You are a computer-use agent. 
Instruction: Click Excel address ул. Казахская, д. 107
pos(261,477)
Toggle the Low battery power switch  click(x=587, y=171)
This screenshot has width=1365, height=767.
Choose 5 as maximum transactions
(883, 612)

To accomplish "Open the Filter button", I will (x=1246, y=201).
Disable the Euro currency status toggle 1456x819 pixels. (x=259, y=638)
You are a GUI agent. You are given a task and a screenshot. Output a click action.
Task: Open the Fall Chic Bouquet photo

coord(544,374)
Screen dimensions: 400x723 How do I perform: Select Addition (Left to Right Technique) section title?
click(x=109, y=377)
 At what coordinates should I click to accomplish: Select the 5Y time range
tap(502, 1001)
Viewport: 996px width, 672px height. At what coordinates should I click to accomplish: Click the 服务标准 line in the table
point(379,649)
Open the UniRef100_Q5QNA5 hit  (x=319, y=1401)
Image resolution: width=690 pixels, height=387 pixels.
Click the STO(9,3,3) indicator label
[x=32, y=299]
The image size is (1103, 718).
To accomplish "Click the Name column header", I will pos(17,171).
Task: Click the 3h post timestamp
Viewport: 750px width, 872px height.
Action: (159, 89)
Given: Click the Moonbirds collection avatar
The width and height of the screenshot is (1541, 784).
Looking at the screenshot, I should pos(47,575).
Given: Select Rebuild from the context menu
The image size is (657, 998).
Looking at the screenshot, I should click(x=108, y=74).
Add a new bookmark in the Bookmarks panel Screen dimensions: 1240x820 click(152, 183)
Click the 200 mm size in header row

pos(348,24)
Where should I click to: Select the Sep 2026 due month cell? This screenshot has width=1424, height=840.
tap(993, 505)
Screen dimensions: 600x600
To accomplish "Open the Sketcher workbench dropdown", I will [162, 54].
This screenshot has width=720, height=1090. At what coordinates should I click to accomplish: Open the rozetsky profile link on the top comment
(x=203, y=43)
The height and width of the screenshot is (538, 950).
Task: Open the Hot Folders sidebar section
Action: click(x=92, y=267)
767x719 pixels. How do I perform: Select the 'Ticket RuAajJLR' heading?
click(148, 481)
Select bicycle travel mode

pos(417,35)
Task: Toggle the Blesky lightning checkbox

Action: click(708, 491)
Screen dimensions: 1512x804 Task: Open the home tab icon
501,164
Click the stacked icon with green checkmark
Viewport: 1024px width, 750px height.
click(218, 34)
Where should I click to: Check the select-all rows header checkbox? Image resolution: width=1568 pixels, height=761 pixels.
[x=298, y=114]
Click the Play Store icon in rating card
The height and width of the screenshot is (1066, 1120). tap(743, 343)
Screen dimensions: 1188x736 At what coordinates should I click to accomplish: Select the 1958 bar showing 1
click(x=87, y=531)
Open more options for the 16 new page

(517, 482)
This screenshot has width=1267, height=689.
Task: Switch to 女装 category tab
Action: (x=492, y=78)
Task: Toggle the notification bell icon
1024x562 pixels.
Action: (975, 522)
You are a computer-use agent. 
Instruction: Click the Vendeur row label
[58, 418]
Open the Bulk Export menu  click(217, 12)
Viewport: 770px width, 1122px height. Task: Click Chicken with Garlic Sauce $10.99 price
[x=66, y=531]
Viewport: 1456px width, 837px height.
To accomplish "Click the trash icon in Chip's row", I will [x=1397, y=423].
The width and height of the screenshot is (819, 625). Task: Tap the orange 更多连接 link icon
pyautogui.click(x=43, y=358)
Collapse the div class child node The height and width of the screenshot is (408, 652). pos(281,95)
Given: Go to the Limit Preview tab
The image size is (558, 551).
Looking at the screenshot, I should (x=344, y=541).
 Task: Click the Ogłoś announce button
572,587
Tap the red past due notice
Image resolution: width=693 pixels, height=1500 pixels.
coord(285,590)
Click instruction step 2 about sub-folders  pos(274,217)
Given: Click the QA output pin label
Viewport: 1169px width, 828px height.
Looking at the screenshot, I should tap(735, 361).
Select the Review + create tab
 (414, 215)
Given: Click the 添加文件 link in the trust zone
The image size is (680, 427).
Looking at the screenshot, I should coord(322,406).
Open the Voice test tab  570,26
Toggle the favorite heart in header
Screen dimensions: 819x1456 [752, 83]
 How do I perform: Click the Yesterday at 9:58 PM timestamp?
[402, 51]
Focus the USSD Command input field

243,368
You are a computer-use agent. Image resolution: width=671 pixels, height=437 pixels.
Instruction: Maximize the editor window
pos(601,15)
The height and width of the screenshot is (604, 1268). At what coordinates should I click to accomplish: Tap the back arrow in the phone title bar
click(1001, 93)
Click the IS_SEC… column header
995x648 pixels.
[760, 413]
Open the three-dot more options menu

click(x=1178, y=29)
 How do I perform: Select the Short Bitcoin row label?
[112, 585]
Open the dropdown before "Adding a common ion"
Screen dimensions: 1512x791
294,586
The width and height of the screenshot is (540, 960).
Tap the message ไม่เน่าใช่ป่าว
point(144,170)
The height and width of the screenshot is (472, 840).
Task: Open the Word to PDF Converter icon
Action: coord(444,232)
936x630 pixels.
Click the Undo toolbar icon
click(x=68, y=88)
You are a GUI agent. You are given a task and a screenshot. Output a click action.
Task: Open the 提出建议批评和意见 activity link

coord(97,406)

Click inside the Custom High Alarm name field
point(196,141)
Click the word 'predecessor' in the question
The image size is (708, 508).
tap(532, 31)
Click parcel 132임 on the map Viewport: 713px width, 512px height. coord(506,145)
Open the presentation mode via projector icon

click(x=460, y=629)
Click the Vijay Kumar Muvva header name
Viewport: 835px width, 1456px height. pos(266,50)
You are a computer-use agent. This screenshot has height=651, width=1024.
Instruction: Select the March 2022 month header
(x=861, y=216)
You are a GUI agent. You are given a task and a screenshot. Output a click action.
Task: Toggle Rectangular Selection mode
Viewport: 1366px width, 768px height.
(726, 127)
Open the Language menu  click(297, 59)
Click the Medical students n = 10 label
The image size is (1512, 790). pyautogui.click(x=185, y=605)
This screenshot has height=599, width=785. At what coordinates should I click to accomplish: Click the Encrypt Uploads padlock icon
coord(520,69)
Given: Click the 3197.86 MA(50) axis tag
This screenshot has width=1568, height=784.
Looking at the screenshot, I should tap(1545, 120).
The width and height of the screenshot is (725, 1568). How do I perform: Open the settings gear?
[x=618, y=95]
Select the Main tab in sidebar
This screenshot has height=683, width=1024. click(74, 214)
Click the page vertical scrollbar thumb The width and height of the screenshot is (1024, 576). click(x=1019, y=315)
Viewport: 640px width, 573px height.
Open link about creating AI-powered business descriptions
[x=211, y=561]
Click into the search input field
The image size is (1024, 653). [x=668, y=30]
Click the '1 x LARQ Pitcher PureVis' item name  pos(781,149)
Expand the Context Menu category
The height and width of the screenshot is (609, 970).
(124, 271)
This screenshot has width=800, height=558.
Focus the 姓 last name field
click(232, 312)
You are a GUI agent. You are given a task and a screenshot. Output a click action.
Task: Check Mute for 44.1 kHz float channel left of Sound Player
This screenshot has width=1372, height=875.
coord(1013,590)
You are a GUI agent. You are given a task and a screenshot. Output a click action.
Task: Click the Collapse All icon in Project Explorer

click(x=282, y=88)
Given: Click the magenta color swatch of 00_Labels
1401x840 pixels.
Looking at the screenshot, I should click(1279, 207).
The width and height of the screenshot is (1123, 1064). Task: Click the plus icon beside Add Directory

> _WHAT THE TASK REQUIRES_: Only those lines of the entries above that run from the line containing "Image resolution: width=690" to the line containing "Given: Select Rebuild from the context menu", both included, should be transcribed exactly.

> _SOLUTION BELOW_:
Image resolution: width=690 pixels, height=387 pixels.
Click the STO(9,3,3) indicator label
[x=32, y=299]
The image size is (1103, 718).
To accomplish "Click the Name column header", I will pos(17,171).
Task: Click the 3h post timestamp
Viewport: 750px width, 872px height.
Action: (159, 89)
Given: Click the Moonbirds collection avatar
The width and height of the screenshot is (1541, 784).
Looking at the screenshot, I should pos(47,575).
Given: Select Rebuild from the context menu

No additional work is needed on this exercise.